Contre-surveillance #3
J’ai rendez-vous avec un réseau de contre-surveillance, dans le fond d’un café de Noailles, pour une sorte de brainstorming de gauche. Un mois s’est écoulé depuis nos derniers échanges. Il y a de nouveaux visages. Je parle avec une jeune femme qui fourmille d’idées et d’énergie. Elle trouve des punchlines toutes les dix secondes. Elle aime agir par l’humour, retourner les situations. Elle raconte le désarroi des CRS, face à une banderole sur laquelle elle avait écrit : "Adidas La Police". Un moment de latence, puis tout le monde rit en même temps en comprenant la blague.

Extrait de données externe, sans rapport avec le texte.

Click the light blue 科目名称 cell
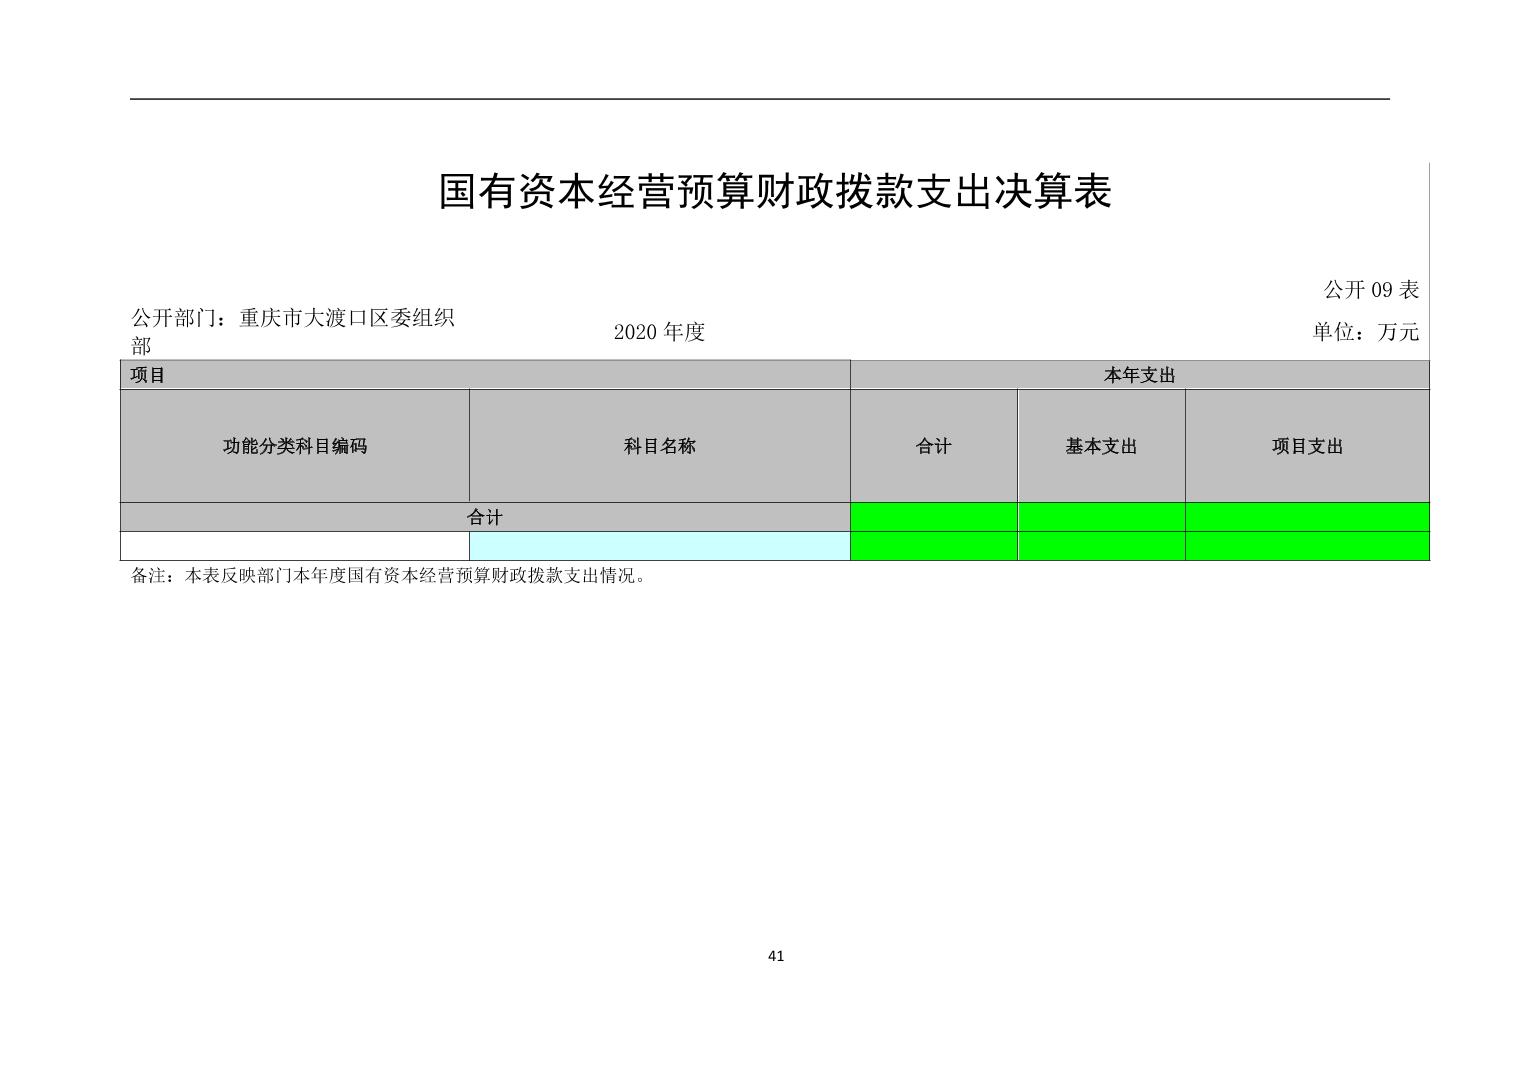Viewport: 1520px width, 1074px height. pos(659,546)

E. me demande si je vais filmer la prochaine action. J’hésite, et comme toujours dans ces moments, je dis oui.
En rentrant, je teste un accoutrement vestimentaire sous la caméra de surveillance du métro, écharpe remontée sur le visage. J’essaie de me mettre dans la peau de quelqu’un qui ne veut pas être identifiable. Je prends conscience en faisant le geste que je semble me protéger de l’épidémie de coronavirus, et que si les choses s’aggravent de ce côté-là, il y aura tellement de visages masqués dans les transports que les caméras ne serviront plus à rien. Reconnaissance faciale ou pas, nous sommes tous sous surveillance médicale.